0 Intuitively……......…interdependent……..anomalies
1 complementary.....deconstructive……....paradigms
2 fundamentally…....disparate…………......morphologies
3 indecipherable…....internalized……… sets
4 pathologically….....polymorphic…….....…meta-analyses
5 intransigent…….....politicized…….....……structures
6 exponentially…...…volatile………......…….periphrases
7 ethically……….......…post-modern…...……values
8 pharmaceutically....inert……………........…variables
9 metaphysically…....dysfunctional…….....dichotomies

For example, if you chose 0, 1, 2, 3, 4, 5, your sentence would read:
“Studies have shown conclusively that intuitively deconstructive morphologies lead inexorably to the paradox of indecipherable polymorphic structures.”

See? Writers-R-Us.


  1. Love it! Now I'm going to go away and play at generating nonsense!

  2. Sure you have time, Catherine? What with Flow, Cloud and the rest?

  3. In conclusion, the reason for lawyers is to interpret bad writing.

  4. Indeed, Reg. They are, after all, experts in perpetrating it.

  5. I take it you've heard of the Oulipo

    there was also a mathematical "tune generation" algorithm a while back someone wrote... (everything ended up sounding like Autechre / Ableton generated mashups)... I' trying to make an "art generator" (an extension of Keith Tyson's "art machine" ) - got to love rules that surprise. gooood stuff.

  6. and "metacognitive" - a very clever word:) Sometimes reading an article or even a book I wonder if native speakers feel as stupid as I do. Now I know, "yes you do"! It is a great relief.

  7. OMG - being a student and having to decipher this stuff must be horrific. BTW, like the photo Bill. Is this one of yours?
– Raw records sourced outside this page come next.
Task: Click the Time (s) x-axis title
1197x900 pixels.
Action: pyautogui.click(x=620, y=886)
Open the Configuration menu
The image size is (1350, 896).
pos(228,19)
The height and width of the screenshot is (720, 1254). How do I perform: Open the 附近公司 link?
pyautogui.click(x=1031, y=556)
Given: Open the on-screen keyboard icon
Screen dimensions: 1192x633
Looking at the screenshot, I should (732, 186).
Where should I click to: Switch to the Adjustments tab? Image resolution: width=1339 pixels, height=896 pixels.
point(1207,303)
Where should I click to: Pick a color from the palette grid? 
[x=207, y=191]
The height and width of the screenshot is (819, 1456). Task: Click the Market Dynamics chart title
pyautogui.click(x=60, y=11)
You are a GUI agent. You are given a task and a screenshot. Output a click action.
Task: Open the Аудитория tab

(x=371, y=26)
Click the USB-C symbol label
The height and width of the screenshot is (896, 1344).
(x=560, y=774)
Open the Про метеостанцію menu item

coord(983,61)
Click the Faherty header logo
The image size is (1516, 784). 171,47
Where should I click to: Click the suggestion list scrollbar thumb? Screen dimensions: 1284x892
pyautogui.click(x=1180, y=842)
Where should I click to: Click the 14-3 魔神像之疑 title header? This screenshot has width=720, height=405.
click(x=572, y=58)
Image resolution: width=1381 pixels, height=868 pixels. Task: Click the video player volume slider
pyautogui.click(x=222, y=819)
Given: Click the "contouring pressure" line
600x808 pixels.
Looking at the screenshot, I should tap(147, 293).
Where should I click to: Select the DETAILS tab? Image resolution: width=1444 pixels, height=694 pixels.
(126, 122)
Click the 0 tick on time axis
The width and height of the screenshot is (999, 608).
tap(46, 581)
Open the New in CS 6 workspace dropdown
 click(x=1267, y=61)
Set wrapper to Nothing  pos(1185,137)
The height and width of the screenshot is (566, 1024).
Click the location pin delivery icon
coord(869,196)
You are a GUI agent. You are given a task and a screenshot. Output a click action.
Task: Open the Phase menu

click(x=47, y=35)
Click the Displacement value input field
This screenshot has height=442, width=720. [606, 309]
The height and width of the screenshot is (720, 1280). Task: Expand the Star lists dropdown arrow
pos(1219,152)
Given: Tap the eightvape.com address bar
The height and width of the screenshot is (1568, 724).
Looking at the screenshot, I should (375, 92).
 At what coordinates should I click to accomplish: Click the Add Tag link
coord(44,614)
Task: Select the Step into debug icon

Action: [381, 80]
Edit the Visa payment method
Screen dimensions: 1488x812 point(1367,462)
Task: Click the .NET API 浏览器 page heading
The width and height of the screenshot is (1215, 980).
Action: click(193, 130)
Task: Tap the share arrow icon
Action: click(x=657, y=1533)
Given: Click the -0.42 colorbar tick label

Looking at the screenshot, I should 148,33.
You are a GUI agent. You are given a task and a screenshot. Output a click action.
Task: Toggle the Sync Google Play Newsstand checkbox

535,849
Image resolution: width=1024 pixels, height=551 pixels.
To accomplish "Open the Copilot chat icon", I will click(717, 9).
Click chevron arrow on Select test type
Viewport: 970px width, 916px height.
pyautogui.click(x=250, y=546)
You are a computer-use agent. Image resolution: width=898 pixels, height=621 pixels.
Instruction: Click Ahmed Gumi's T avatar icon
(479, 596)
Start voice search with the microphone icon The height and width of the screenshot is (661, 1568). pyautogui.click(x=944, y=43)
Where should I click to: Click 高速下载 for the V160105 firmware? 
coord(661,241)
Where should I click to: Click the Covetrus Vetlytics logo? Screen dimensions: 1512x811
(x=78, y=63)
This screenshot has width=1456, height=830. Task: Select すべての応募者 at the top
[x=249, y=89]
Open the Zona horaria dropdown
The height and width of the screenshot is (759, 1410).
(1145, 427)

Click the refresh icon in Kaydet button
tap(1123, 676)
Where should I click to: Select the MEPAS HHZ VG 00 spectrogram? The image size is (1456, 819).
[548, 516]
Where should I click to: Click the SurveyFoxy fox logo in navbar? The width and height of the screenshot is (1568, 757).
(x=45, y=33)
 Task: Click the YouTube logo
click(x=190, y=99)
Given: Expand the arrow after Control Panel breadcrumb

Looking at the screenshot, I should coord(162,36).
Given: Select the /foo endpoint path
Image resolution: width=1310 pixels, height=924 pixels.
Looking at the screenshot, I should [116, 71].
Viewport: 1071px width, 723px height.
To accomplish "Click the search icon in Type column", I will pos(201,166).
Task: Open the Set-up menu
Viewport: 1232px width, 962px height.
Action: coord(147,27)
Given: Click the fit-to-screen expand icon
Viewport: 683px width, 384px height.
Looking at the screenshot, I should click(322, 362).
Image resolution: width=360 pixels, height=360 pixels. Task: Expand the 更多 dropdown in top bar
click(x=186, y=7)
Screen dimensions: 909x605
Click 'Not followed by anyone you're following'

  8. Hi lepeep. Yes, I actually blogged about Oulipo last December ( Maybe you've also come across the Dada Engine - it's an online generator of stuff that sounds legitimate but is nonsense. If I remember correctly, you type in a few words and it wraps them all up in incomprehensible postmodern terminology. Great fun.

    sofisticos, sometimes it's in the apparent interest of some academics, not to mention politicos, to hide behind verbiage - it obscures their own inadequacies.

    Michael, glad you asked about the photo. Yes, it's an eagle I carved which sits outside my study window. The punk snow haircut and cloak made me think perhaps I should have thought of adding them when I was carving him.

  9. Are you serious? You carved that Eagle!? Beautiful. Very interesting stuff, Bill. I been practicing with the chart, too. What a blast. Now I can copy several of the sentences and send them to my congressman and get the standard letter back agreeing with my viewpoint. ;)

  10. If you get really proficient, Marley, you might actually get yourself elected.

  11. Does anyone understand the convoluted sentences?

    Like the eagle, Bill, and the new-look blog.

  12. LOL! I'm not sure I need a Random Nonsense Generator to generate nonsense; I seem to do it far too easily all by myself. Great fun though...

    And when will managers learn that management-speak is a dead form of communication?

  13. Rosemary, I doubt it - but people are so easily impressed with stuff like that that they assume the people who say or write them are superior beings. And the new look blog was a response to Catherine's observation re. Michael really classy redesign of May Contain Nuts that it's hard to read white text on a black ground.

    Fiona, I agree that it's fun writing one's own rubbish - I've always used that to get cheap laughs. As for management-speak, those who use it should have their residual brains scraped clean.

  14. Oh, thank you! finally, a white background for my poor, tired eyes....SOOOOOO much better. wonderful. :)

  15. Glad it's better for you, scary. I only changed it because of Catherine's comment on the first version of Michaels' cool new layout. Glad, too, that you like the eagle. I must put a shot of it up without the snow maybe.

  16. I, too, like the white background. My favorite part of the blog post, however, was "constipated style." May I use that phrase in the future?

    Like you, I do commercial writing and I see so much of it...

  17. Be my guest, Linda. I guessed that you'd come across plenty of this type of thing, too.